◆ **EXERCISE INSTRUCTIONS**: Please extend the forum answer about the history of car drivetrains, continuing after its final sentence.

◆ **TEXT SHOWN**:
-----

What was the first road car to use limited-slip differential?




nakkecil22


I know Ferdinand Porsche used it on a GP car in 1932, but did he use it in the early 356? Or the early 911? Because I found that the Facel Vega HK500 had LSD.

I've wondered now, all of a sudden, since I thought LSD was new.



Answer
The main reason why manufacturers, to this day, have poured millions into auto racing is that it really is a testing ground for the production car industry; quantum leaps such as disc brakes would have taken decades more to hit the streets if Jaguar had not evaluated them on it's successful C-Type race car.

Getting power from the engine to the wheels of an automobile has provided a seemingly endless challenge for rear-wheel-drive, front-wheel-drive, 4-wheel-drive, front-engine, rear-engine, and mid-engine cars, longitudinal, transverse, vertical, slant, and flat engines, plus an amazing array of hardware in between. George Selden's notorious 1877 patent was for a front-drive carriage with a transverse 3-cylinder engine, anticipating the Chevy/Suzuki Sprint by over a century. When it comes to car designs, there are very few new ideas, just progressively successful adaptations of old concepts.

The heart of the drivetrain is the transmission. Because gasoline engines develop their torque over a very narrow speed range, several gears are needed to reach useful road speeds. (Steam engines and electric motors can be used in cars with no transmissions.)

The modern transmission was introduced by a pair of Frenchmen -- Louis-Rene Panhard and Emile Levassor -- in 1894. The engineers had invited the press to a demonstration of "the most revolutionary advancement to date in the brief history of the motor car industry." Unfortunately, the engine in their demo vehicle died, and they were reduced to giving a chalk talk on multi-geared transmission theory to a bored press corps.

One 19th-century newsman reported their invention as "more hocus-pocus from charlatans trying to cash in on the public's fascination with the new motor car." Maybe the inventors should have skipped the tech talk and just used the description later attributed to Panhard: "It's brutal, but it works!"

Cars of the time transmitted engine power to the wheels in a simple fashion that was easy for non-engineers to visualize. The engine drove a set of bevel reduction gears that drove a shaft and pulley. Leather belts extended between the pulley and geared wheels on an axle. One wheel, the small one, got the car going by meshing with a ring gear on one of the driving wheels. The big wheel then took over to get the car to hustle along at a top speed of 20 mph. If the car encountered a hill that it did not have the power to climb, the driver would come to a dead stop so he could engage the small wheel.

-----

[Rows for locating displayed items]
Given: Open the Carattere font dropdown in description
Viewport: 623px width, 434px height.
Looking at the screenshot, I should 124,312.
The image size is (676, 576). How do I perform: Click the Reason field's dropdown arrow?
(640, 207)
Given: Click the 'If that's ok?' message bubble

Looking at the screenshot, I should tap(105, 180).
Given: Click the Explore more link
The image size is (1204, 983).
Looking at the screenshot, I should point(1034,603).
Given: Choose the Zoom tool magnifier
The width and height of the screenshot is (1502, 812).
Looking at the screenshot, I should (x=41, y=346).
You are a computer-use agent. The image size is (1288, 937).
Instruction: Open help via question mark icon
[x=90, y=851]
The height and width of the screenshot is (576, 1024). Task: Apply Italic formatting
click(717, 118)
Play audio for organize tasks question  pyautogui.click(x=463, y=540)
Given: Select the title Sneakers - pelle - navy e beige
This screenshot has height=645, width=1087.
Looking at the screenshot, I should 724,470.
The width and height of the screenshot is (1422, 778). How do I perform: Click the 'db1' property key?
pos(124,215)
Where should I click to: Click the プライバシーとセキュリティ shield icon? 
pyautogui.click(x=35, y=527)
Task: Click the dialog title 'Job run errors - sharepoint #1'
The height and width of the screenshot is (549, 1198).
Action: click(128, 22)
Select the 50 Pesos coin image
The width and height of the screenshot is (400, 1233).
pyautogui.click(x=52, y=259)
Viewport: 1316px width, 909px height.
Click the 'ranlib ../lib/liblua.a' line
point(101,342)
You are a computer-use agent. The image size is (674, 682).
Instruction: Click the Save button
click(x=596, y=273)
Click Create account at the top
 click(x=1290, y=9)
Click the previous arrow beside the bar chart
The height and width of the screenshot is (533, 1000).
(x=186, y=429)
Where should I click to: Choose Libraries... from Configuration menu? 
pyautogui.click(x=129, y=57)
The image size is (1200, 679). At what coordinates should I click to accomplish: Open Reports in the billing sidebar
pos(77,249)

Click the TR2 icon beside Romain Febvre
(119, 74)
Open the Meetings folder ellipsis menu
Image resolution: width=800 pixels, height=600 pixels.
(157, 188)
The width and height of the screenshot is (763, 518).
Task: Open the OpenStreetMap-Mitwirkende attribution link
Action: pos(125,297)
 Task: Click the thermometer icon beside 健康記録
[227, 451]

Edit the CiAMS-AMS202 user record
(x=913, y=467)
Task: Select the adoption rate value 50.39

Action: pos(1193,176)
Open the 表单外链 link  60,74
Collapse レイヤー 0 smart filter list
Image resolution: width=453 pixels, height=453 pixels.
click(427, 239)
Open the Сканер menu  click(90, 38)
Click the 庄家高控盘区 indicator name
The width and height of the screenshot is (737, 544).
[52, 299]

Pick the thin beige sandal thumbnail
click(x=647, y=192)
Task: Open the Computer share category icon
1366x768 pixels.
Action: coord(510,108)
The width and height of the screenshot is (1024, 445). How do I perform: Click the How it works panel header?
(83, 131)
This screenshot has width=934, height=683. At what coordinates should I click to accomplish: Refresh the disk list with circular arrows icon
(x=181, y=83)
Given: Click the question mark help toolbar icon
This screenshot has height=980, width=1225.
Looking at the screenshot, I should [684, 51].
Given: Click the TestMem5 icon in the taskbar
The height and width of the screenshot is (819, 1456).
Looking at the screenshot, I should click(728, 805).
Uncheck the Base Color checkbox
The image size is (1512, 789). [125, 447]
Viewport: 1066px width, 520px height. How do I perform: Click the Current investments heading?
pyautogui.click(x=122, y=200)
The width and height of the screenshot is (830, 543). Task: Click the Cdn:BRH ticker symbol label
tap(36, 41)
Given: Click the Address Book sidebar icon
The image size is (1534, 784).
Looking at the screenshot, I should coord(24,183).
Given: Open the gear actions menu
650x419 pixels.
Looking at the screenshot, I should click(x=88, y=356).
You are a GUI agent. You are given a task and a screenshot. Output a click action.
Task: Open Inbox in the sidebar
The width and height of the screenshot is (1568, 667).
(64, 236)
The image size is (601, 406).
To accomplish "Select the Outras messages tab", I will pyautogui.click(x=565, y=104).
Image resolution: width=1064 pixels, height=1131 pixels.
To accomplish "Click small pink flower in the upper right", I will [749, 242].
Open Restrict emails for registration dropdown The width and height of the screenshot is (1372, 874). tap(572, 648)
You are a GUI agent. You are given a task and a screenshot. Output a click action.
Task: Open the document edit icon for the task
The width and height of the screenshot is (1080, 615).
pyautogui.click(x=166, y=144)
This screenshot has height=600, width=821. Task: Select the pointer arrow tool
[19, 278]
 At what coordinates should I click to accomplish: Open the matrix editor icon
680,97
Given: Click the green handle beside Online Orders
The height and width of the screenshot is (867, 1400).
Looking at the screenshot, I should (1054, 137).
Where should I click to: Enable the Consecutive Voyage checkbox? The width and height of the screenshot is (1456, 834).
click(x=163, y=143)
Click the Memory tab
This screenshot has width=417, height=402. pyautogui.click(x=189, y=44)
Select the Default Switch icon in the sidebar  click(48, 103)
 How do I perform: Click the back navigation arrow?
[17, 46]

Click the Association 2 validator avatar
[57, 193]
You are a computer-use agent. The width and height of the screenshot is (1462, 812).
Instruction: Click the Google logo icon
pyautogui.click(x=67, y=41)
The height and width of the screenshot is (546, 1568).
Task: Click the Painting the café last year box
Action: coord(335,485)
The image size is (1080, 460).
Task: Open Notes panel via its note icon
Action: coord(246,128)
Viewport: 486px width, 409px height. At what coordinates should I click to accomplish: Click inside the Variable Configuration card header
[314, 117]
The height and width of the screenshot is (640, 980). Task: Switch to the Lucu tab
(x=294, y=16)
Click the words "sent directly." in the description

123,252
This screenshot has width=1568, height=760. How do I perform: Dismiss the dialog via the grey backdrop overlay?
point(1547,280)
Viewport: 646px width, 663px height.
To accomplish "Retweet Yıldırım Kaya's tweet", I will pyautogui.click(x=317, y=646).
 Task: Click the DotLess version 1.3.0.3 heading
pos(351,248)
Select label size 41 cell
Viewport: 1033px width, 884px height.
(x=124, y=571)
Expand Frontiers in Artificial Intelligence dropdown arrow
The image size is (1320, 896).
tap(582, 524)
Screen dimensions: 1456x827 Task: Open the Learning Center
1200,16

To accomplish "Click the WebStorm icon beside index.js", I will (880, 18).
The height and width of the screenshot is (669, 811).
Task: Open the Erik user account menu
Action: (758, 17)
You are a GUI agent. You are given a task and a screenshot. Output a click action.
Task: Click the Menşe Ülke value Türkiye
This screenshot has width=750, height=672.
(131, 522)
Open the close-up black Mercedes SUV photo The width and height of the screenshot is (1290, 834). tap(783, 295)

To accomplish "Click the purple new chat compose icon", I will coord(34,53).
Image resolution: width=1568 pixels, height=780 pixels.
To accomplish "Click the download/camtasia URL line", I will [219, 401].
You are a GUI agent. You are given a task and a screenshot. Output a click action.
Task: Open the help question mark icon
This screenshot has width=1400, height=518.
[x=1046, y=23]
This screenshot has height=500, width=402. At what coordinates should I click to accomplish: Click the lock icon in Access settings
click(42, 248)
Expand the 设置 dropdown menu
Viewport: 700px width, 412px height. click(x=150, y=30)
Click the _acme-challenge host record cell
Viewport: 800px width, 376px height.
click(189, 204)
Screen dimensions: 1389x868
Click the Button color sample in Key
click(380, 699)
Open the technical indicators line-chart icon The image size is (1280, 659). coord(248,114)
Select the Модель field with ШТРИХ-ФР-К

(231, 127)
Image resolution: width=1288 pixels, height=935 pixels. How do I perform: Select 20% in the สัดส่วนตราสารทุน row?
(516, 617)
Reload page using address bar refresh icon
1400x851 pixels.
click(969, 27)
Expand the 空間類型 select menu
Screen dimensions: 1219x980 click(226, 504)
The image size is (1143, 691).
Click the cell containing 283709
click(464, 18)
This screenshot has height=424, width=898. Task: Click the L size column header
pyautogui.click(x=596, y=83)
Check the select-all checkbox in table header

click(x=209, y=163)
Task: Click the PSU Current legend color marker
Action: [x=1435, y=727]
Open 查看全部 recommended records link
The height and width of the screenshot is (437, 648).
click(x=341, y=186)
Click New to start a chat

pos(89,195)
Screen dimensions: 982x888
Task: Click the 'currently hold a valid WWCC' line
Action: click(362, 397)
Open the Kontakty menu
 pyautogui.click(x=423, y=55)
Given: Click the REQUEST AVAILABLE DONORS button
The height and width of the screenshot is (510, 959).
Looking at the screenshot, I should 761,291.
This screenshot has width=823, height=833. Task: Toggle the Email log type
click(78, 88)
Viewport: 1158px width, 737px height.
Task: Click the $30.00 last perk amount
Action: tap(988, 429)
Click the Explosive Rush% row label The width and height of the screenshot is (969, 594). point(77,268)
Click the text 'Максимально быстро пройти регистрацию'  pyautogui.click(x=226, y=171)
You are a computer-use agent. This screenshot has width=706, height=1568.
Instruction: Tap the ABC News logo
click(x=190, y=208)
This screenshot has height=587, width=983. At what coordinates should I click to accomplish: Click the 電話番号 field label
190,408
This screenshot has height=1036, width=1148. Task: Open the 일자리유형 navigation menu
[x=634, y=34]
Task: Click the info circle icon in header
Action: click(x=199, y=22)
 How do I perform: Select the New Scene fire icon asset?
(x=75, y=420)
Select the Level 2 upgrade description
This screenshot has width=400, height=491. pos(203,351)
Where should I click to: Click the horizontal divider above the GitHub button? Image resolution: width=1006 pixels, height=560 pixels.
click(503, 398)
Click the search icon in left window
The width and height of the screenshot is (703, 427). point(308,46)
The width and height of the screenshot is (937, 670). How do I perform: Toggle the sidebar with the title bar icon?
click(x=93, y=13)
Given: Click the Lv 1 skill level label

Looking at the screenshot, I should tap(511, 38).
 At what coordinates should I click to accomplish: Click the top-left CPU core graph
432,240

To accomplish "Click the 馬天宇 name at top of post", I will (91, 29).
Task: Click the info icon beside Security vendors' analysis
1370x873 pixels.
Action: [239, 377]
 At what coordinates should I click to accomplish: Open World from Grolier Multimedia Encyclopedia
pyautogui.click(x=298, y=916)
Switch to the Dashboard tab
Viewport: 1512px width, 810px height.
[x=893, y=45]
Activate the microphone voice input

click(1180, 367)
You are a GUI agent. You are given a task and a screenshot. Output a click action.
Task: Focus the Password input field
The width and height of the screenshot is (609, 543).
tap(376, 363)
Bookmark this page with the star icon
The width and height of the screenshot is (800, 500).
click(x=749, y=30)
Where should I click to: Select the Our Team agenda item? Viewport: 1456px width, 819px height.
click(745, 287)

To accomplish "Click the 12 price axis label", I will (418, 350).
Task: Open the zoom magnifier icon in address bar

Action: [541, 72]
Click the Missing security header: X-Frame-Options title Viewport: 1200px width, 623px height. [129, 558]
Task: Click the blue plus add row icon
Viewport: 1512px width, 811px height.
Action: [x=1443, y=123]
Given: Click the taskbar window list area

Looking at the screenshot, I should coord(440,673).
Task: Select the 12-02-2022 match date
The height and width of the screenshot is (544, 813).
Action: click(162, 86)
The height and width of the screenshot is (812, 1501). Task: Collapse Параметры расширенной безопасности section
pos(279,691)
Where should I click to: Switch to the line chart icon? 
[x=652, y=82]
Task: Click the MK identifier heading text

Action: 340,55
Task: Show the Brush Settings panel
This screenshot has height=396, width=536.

-----

◆ **RESPONSE TO THIS EXERCISE**:
Thus did British auto pioneer F. W. Lanchester describe the transmissions in his cars: "One belt-driven HIGH gear that will go over everything and one bel-driven LOW gear in case the car had to climb a tree."

It was not until a year after their disastrous news conference that Panhard and Levassor regained their reputations. At this time, they had their first car ready for the press to drive. With it, they changed a lot of minds.

That 1895 Panhard-Levassor was revolutionary -- not the transmission alone, but the whole drivetrain layout. In fact, it has served as the prototype for most vehicles built in the 90 years since then. Unlike other cars of that day, it possessed a vertically mounted engine in the front of the vehicle that drove the rear wheels through a clutch, 3-speed sliding gear transmission and chain-driven axle. The only modern features missing from the setup were a differential rear axle and driveshaft. These came along three years later, in 1898, when millionaire-turned-auto-hobbyist Louis Renault connected a vertical engine with transmission to a "live" rear axle by means of a metal shaft.

The live rear axle -- which Renault adapted from an idea developed in 1893 by an American, C. E. Duryea -- was called the differential rear axle. It used a number of gears to overcome the problem of rapid tire wear, which resulted on turns with the "dead" axles used by all other carmakers. "Differential" referred to the ability of the unit to turn the outer driving wheel faster than the inner driving wheel, eliminating tire scuffing in turns.

By 1904, the Panhard-Levassor sliding gear manual transmission had been adopted by most carmakers. In one form or another, it has remained in use until recent times. Obviously, there have been improvements, the most significant being the invention of a synchronizing system that permits drive and driven gears to be brought into mesh with each other smoothly without gear clashing. This system allows both sets of gears to reach the same speed before they are engaged. The first of these synchromesh transmissions was introduced by Cadillac in 1928. An improvement to the design patented by Porsche is widely used today.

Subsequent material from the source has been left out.